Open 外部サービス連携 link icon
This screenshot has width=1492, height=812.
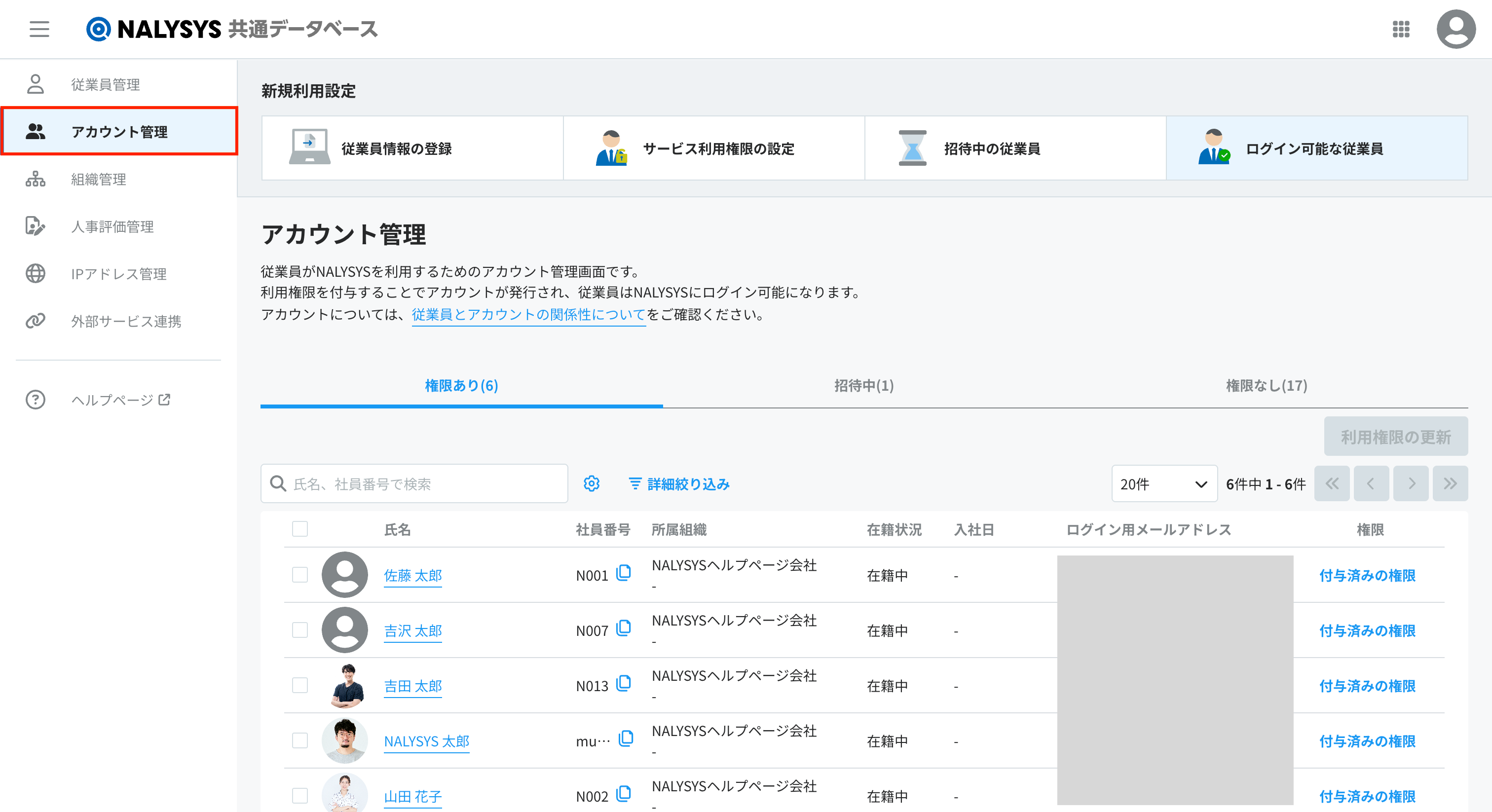[36, 321]
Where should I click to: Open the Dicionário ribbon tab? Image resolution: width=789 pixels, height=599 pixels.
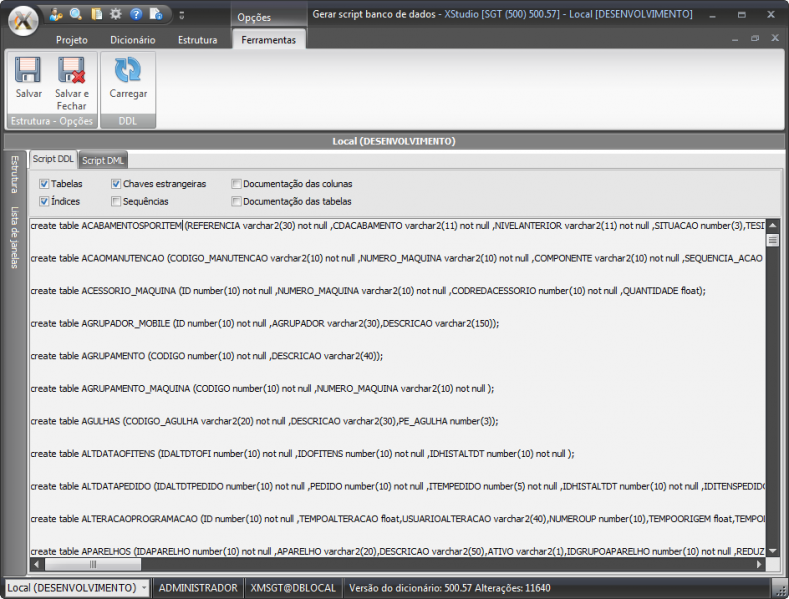(x=132, y=40)
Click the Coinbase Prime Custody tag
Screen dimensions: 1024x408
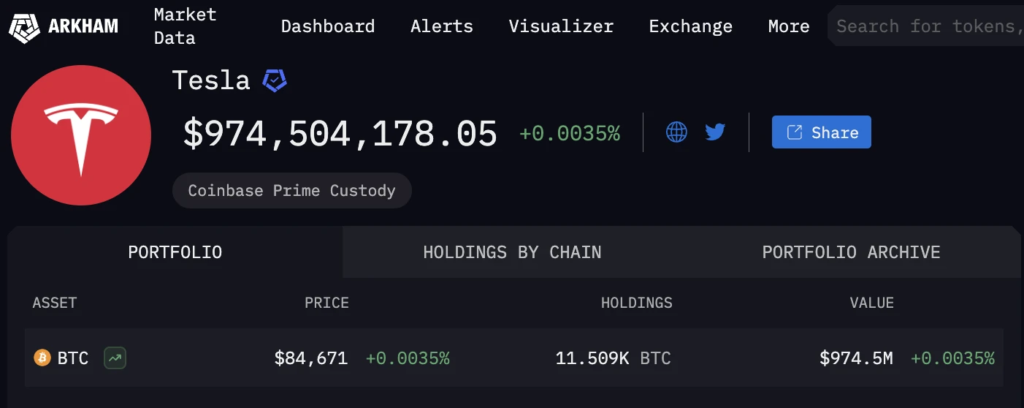(292, 190)
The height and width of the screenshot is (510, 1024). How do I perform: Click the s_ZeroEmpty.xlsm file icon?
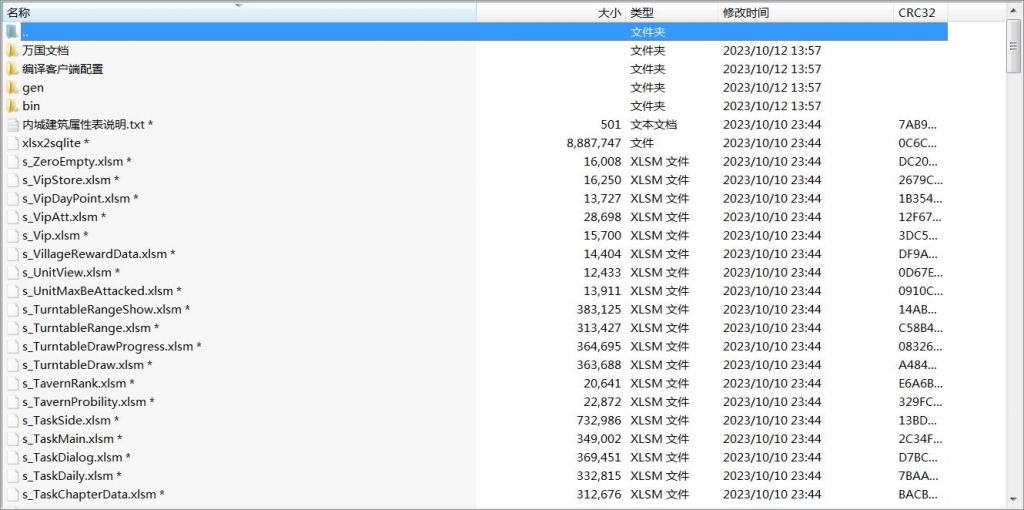coord(12,162)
■ ■ ■ ■ ■
GIVEN PROBLEM —
Reproduce every line of the records above word for word, leaving out the pictures.

CORRECT RESPONSE —
Open 外部サービス連携 link icon
This screenshot has width=1492, height=812.
[36, 321]
Where should I click to: Open the Dicionário ribbon tab? Image resolution: width=789 pixels, height=599 pixels.
(x=132, y=40)
Click the Coinbase Prime Custody tag
Screen dimensions: 1024x408
(292, 190)
The height and width of the screenshot is (510, 1024). How do I perform: Click the s_ZeroEmpty.xlsm file icon?
coord(12,162)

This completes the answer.